スティーブ以上の不良で、おとなしくなってきたスティーブのポストに収まる。
妹を虐め、ルーカスを差別する。
ボブ・ニュービー
ジョイス、ホッパーの同窓生で、ジョイスと恋仲になる。
ウィルとも趣味が合う。
サム・オーウェンス
ホーキンス研究所の研究員。
研究所の人間にしてはめずらしくホッパーに協力的。
マレー・バウマン
ホーキンスでの怪事件を追う、元ジャーナリストの陰謀論者。
見所と感想
全然怖くない
SFホラーと銘打たれ、イメージやサムネイルも不気味なものが多い本作ですが、怖さは大してありません。
おぞましいモンスターが登場したり、多少バイオレンスなシーンが含まれたりしますが、中学生くらいなら耐えられる範疇です。
また、研究所の非人道的な実験についても直接的な描写がないので悲惨さは最小限に抑えられています。
逆に、そういう作品を求めている人にとっては少し物足りないかもしれません。
ノスタルジックな王道
ではどういう作品なのかというと、SF、ホラー、ミステリー、スリラー、サスペンス、ヒューマンドラマの要素をミックスしたエンターテイメント作品といえると思います。
『E.T.』『グーニーズ』のような子供を主役とした冒険活劇を、『スタンド・バイ・ミー』のような「かつて子供だった者向け作品」の視点で包み込み、そこに『X-ファイル』を掛け合わせたような感じです。
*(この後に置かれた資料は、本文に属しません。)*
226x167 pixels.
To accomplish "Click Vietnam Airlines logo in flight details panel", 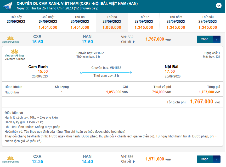I will coord(15,53).
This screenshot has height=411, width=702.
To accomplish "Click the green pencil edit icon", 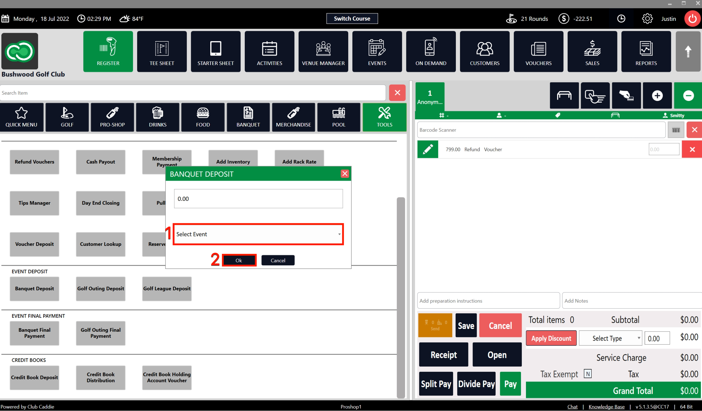I will point(428,149).
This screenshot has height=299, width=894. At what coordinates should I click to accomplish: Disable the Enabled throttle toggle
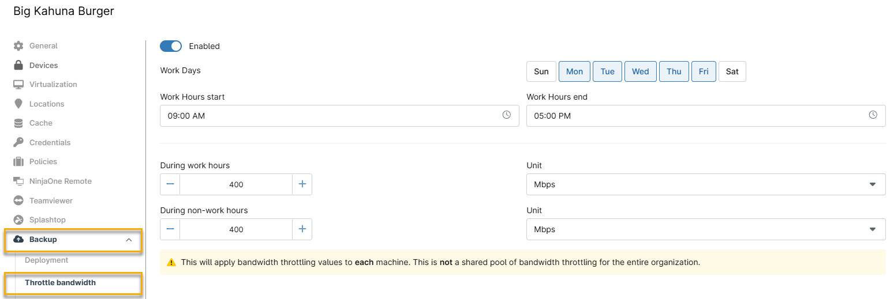tap(171, 46)
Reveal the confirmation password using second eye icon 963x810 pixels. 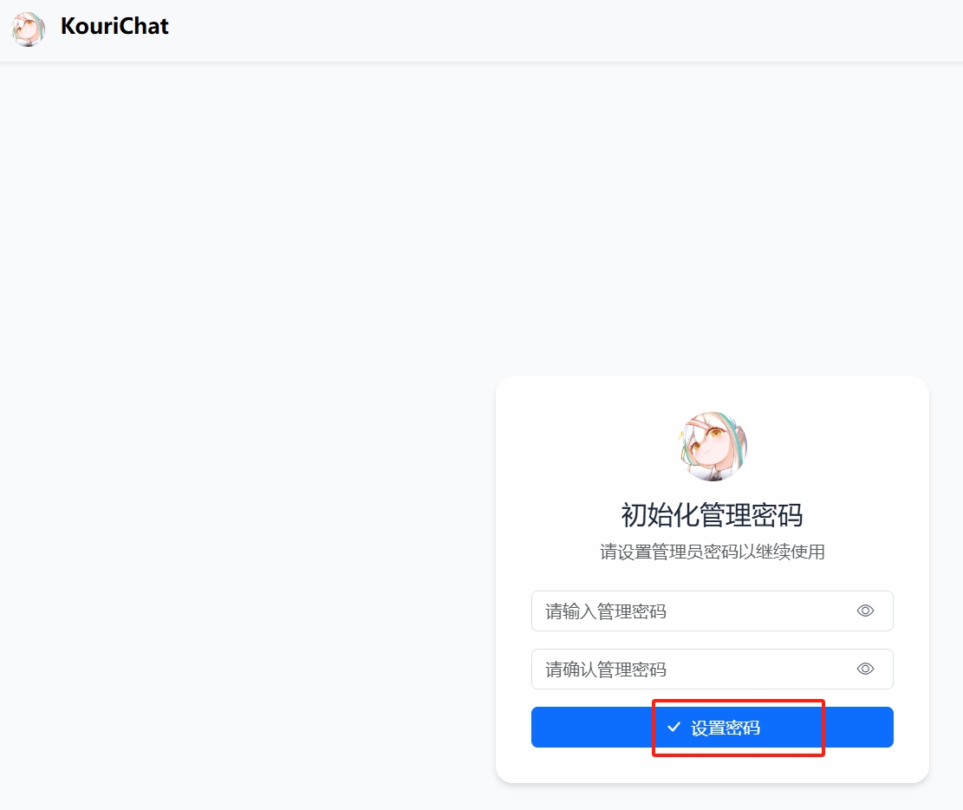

比較的最近の映画『SUPER8/スーパーエイト』に設定やコンセプトは酷似していますが、少し意地悪な言い方をするとアレのさらに面白い版です。
子供の頃漠然と抱いていた非日常への憧れ、ファンタジーや陰謀論、そして一緒に冒険する仲間たち。
本作は、不可解な現象や謎が謎を呼ぶ展開を追いながら、そんな夢を叶えることができる、ノスタルジックな王道アドベンチャーの集大成です。
また、80年代の映画や音楽のオマージュも満載で、その年代に青春を生きた人たちはさらに楽しめると思います。
共感しやすいキャラクターたち
多くの映画・ドラマ・アニメ・コミックがそうであるように、本作の主役の子供たちはギーク/ナード系。
マイクたち四人衆はボードゲームに熱狂するオタクで、学校ではいじめっ子に言いがかりをつけられてからまれています。
ジョナサンもわりとそっち系。
モテモテのプレイボーイやスポーツマンよりもよっぽど共感できますよね。
かといって、シーズン1ではまさにそういうポジションにいるスティーブも筋が通っていたり可愛げがあったりしますし、シーズン2で登場するビリーも、スティーブの比にならないワルでありながら家庭環境に問題があるバックグランドが語られていたりします。
そういうていねいで懐の深い人物像の掘り下げが作品の質をより高め、また、状況しだいでは立場の違う者たちが仲間になれるというある種のロマンも叶えています。
イレブン役の演技が上手い!
ジョイス役のウィノナ・ライダー、ホッパー役のデヴィッド・ハーパーなど素晴らしい役者さんが多く出演している本作ですが、イレブン(エル)役の子役・ミリー・ボビー・ブラウンの演技が特に秀逸です。
家族のいない孤独、静かなる怒り、マイクへの好意が、しかめっ面からじんわりと染み出ています。
しかし、素のミリー氏はイレブンとは対照的に明るくてお喋りな一面を覗かせているので驚きます。
プロフェッショナルですねえ。
彼女の素は、同じくNetflix配信の『ストレンジャー・シングス 大解剖』で見ることができます。
キャストと制作人が対談して裏話などを語っており、こちらも必見です。